I don’t want to be too dogmatic on any of this: I realise that there are godly men on ‘the other side’ here. I am aware that the Scriptures can be read as if the Jews have a priority, a superior right. Peter Parkinson again in the same article says ‘The Jewish people have the greatest right to hear and receive the gospel because Christianity is uniquely theirs.’ But it is wrong, altogether, to talk about a ‘right’ to hear and receive the gospel. No-one has a right to it, not Jew, not Gentile. The gospel is always free grace. If God in his mercy arranges that one community shall hear the gospel, that is God’s free and amazing grace to that community. If a neighbouring community never gets to hear the gospel, God has not violated their rights. Remember, Jesus compared the privileges of Capernaum with the lack of privilege enjoyed by Sodom: ‘And you, Capernaum, will you be lifted up to the skies? No, you will go down to the depths.

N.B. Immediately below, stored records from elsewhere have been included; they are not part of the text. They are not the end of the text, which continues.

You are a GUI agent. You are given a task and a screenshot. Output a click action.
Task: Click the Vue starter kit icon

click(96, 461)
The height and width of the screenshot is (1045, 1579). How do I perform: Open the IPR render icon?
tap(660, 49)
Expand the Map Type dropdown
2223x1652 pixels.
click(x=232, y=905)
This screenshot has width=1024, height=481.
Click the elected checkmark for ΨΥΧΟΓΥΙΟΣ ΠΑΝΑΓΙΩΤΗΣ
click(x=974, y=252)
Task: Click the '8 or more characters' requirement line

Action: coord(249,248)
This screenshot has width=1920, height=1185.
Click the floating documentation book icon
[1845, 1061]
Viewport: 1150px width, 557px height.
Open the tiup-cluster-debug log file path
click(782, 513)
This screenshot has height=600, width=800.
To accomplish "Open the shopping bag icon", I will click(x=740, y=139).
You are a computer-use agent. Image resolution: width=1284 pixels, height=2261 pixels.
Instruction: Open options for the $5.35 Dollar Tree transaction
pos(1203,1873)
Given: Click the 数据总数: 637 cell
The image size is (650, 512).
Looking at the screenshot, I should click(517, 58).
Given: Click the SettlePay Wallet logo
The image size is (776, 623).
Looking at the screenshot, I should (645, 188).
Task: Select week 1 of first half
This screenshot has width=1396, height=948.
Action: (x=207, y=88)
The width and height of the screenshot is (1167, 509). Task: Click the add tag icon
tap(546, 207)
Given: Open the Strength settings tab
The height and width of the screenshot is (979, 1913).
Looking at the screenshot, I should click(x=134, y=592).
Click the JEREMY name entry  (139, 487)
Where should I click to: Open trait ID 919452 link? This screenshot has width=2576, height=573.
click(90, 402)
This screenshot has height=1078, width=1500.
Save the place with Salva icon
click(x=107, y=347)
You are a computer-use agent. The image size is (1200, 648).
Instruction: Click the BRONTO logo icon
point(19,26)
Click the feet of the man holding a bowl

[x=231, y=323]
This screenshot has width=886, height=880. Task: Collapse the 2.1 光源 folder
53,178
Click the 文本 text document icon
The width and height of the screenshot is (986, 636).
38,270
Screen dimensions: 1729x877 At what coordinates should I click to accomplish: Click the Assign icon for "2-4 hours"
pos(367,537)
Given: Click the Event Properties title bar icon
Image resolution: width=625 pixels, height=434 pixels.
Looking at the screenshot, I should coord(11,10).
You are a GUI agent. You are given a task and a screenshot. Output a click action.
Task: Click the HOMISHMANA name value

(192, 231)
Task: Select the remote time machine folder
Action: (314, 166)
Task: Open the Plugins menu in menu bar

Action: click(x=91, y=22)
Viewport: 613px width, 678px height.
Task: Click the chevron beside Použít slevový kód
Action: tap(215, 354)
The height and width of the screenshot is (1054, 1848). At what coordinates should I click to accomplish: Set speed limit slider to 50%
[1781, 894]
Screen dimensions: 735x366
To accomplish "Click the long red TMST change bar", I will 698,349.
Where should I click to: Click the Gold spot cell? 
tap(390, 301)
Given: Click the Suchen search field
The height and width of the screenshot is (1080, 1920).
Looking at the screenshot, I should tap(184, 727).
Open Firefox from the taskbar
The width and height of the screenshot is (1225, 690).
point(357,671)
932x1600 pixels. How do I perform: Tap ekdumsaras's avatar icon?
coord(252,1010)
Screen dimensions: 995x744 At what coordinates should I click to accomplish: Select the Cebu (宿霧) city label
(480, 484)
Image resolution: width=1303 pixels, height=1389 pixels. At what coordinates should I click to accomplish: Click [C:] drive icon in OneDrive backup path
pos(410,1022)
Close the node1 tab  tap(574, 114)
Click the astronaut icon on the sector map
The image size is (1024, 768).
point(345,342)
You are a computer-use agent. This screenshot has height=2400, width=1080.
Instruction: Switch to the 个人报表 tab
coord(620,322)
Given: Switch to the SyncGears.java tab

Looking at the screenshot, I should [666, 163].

If the miracles that were performed in you had been performed in Sodom, it would have remained to this day,’ (Mt. 11:23). Has Sodom a right to complain? No. Why not? For none of us have a right to the free grace of God.

But: though I am aware that the Scriptures can be read as if the Jews have a priority, I am increasingly persuaded that (like infant baptism, for example) it is something that is being read into the Scripture, not derived from it.

Perhaps the difference looks like this. Those who believe that Jews have a priority speak as if salvation is for Israel, and God also welcomes Gentiles. I believe, on the other hand, that salvation is for the world, and God used Israel to bring it. So God said to Abraham when he was still Abram ‘All peoples on earth will be blessed through you,’ (Genesis 12.3). God’s choice of Abram, and then of Israel, was in order to bring blessing to the world. He did not bring blessing to the world in order to exalt Abram, or Israel. In fact, that idea would put Abram/Israel in the place that belongs to Jesus Christ: for God brought salvation to the world in order that ‘at the name of Jesus every knee should bow, and every tongue confess that Jesus Christ is Lord to the glory of God the Father.’

Is Jewish evangelism important today?
Of course it is. They are a people group. They are a uniquely knowledgeable people group, and privileged in that sense. And there are promises still to be fulfilled about the salvation of Israel. (Unfinished; comments welcome)

Thursday, January 15, 2009

Is atheism dead?

First , noted atheist philosopher Antony Flew changed his mind and admitted there's a God.

Then, we had Matthew Parris within a whisper of saying 'Although I am an atheist, Christianity is obviously true - I just don't want anything to do with it.'

Now, Melanie Phillips reports that even Dawkins admits that a good case can be made for a God.

Atheism has always been a superstition held by a very small minority. It won't be missed.
(Photo copyright and used with permission)

Monday, January 05, 2009

Doctor Who - The Truth

At last, the New Doctor has been announced, and not everybody is happy about it. Libby, I did my best.

Perhaps it's time to tell the truth about that photo. The truth is, I didn't apply for the job at all. But the story is an odd one - at least I think so. I was on my way to preach in York where Mark Troughton is pastor; Mark is son of the second (and greatest) Doctor Who - Patrick Troughton. I'd never met Mark but knew who he was.

Imagine my surprise then when I stopped at a petrol station just near to the church for a little 'personal comfort' and found myself outside the Tardis - picture attached. I know these things were supposed to be on every street corner once upon a time, but I had never actually seen one before. But perhaps Mark still uses his Dad's old 'car' to get to church?

Question (and answer) for British Christians. Two men are known in Britain simply as 'The Doctor'. Martyn Lloyd-Jones is one. Who is the other?

And another question. Back in the halcyon days of William Hartnell, the Tardis was malfunctioning, which was how it always looked like a police box, wherever it travelled. Is it still malfunctioning? Or is there now some other excuse?